Google Introduces Non-Innovative Device-Specific 2FA to Your Account
I love 2-factor authentication. I wish every account I had allowed for its use. 2-factor authentication (or “2FA”) is one of the best ways to keep your accounts secure. Google has long supported that feature, but it was generally through the use of either a code sent via SMS, or using a specific app to generate a 2nd-factor code and then typing it in when you login to Chrome or some Alphabet/Google service (or whatever uses your Google account). But starting today, you can approve account logins from a prompt on your authorized mobile device.
You can add a mobile device to your 2-step login from your account security settings under Sign-in & Security > Signing in to Google > 2-Step Verification. This works on both iOS and Android devices, provided they have a secure lock screen. You need to have the Google search app installed on iOS as well. On Android, this is all handled by Play Services (so, if you have a serious Dark Android setup device that doesn’t have the Google Play Store, you won’t be able to use this…but you probably already knew that, and you already have a solid security implementation in play, anyways).
So when you log in on a new computer or place with your Google account, Google will push an approval prompt to your chosen phone. It’s automatically the default method, and I don’t see any way to demote it if you have it turned on. If you don’t have that phone with you or there’s no data connection, you can click the alternative sign-in link to input a code as usual. If mobile device approval isn’t live for you yet, it should be in the next three days or less.

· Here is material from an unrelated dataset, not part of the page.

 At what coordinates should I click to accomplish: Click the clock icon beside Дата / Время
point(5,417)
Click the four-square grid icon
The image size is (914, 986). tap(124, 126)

Do I recommend setting this up? It’s fine. I like codes better because you can create backup codes, and 2FA codes work offline (which I spend as much time offline as possible, personally). But the interesting thing here is that this isn’t a new security feature at all. Sure, it’s new for Google, but it’s not a new idea. Microsoft has been doing this–on Android in particular, I might add–for years with their 2FA Microsoft account app. Years. What took Google so long to catch up to the convenience train on this security feature is beyond me, it’s such a simple feature to implement, and if you’re someone that is “always connected”, as it were, it’s as effective as the 2FA codes you get in an app.
SIDE NOTE: Device-specific security verification will also soon have a contender that can work offline in the future, however (as I understand it), and this is Steve Gibson’s SQRL implementation, which uses a mobile device and QR codes, along with your PC, to replace passwords and deliver are far more secure experience overall. This is technology that I am very excited for and is very close to release.
Again, nothing to get excited about here with Google, and it really just shows how far behind the times the company is. If you haven’t setup 2-factor authentication on your accounts yet…get to it all the same.